Scrubbing for safe output
from llm_taint import scrub, scrub_dict
# Single value
logger.info("Using key: %s", scrub(api_key)) # "Using key: [REDACTED:openai_api_key]"
# Whole config dict — safe to log
safe_config = scrub_dict({"api_key": api_key, "model": "gpt-4"})
logger.debug("Config: %s", safe_config)
Automatic log scrubbing
Install the filter once at startup — all log records are scrubbed automatically from that point on:
from llm_taint.logger import install_taint_filter
install_taint_filter() # call before any logging
import logging
logger = logging.getLogger("myapp")
api_key = taint("sk-abc123", label="openai_key")
logger.info("Using key: %s", api_key)
# Output: "Using key: [REDACTED:openai_key]"

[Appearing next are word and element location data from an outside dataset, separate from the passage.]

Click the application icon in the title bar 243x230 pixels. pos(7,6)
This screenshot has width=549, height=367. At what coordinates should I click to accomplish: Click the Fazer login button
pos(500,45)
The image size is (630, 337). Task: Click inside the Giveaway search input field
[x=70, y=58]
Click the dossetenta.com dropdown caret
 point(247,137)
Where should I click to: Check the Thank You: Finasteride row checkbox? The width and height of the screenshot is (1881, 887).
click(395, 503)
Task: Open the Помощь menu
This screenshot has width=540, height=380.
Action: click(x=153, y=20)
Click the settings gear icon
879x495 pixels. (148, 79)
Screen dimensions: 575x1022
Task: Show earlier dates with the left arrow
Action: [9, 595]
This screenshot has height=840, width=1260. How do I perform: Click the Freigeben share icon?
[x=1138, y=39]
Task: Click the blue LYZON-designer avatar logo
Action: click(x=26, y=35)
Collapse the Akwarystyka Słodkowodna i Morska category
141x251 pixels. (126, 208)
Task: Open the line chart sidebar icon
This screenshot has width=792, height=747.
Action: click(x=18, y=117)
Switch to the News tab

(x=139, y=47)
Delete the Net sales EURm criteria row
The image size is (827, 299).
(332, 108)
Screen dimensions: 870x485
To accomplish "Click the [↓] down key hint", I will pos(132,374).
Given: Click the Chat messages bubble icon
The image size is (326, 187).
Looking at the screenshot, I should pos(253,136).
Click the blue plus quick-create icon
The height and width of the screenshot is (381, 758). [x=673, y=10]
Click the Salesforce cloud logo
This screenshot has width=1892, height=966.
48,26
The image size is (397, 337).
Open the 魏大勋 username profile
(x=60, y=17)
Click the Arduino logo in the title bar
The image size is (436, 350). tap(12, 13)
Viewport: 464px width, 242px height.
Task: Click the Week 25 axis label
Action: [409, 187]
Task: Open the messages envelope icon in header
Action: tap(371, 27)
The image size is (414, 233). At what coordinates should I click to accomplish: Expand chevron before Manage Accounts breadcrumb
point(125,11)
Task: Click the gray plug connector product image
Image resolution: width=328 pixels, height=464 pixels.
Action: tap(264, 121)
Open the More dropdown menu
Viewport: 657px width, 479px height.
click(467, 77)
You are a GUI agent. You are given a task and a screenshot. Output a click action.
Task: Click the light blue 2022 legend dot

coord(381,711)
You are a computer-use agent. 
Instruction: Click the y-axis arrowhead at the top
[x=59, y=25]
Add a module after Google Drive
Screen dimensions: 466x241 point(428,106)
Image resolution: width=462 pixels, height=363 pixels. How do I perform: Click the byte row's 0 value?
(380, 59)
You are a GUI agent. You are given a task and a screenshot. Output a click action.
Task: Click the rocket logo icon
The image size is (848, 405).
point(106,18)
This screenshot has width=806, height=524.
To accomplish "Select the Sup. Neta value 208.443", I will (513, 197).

Environment variable tainting
The POSIX problem: on Linux/macOS, os.environ stores bytes internally and strips the TaintedStr subclass on every read. Use taint_env_secrets + get_tainted_env to work around this:
import os
from llm_taint import taint_env_secrets, get_tainted_env
# Call once at startup
taint_env_secrets(dict(os.environ))
# Later — use get_tainted_env instead of os.environ for sensitive vars
key = get_tainted_env("OPENAI_API_KEY")
assert isinstance(key, TaintedStr) # True, even on Linux/macOS
taint_env_secrets automatically taints 25+ common secret env var names (OpenAI, Anthropic, AWS, Stripe, database URLs, etc.). Add your own:
from llm_taint import add_secret_env_key
add_secret_env_key("MY_COMPANY_API_KEY")
Registering custom sinks
from llm_taint import add_safe_sink, add_unsafe_sink
add_unsafe_sink("kafka_topic") # treat as unsafe
add_safe_sink("hsm_module") # treat as safe
How it works
TaintedStr is a str subclass that carries a _taint_label attribute. It is transparent to all normal string operations — isinstance, equality, concatenation, formatting — but the label travels with it.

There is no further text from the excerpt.